Exercise instructions: Word for word, copy the lines beginning at the one with "Task: Zoom in with the magnifier plus" and ending at the last line below; pictures stay out.

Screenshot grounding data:
----------------
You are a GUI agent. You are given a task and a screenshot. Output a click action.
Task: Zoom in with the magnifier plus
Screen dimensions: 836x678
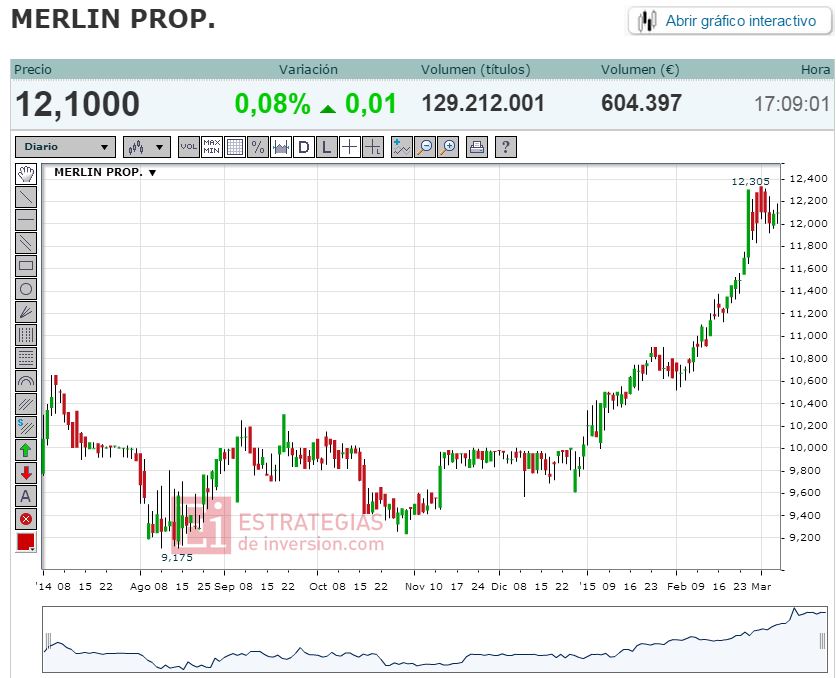click(x=448, y=147)
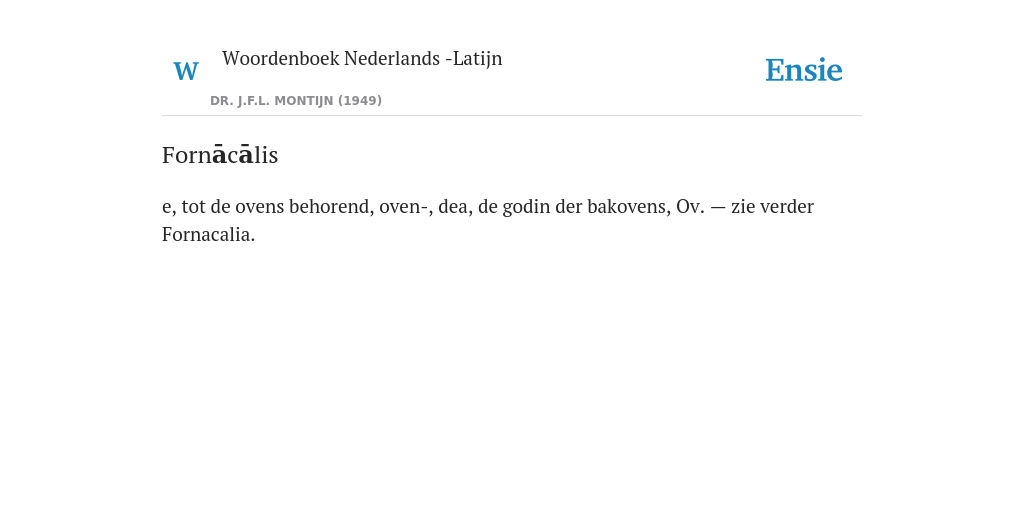
Task: Open the Woordenboek Nederlands -Latijn title
Action: pos(362,59)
----------------
Answer space:
Task: Zoom in with the magnifier plus
Screen dimensions: 836x678
click(x=448, y=147)
Task: Open the Woordenboek Nederlands -Latijn title
Action: pos(362,59)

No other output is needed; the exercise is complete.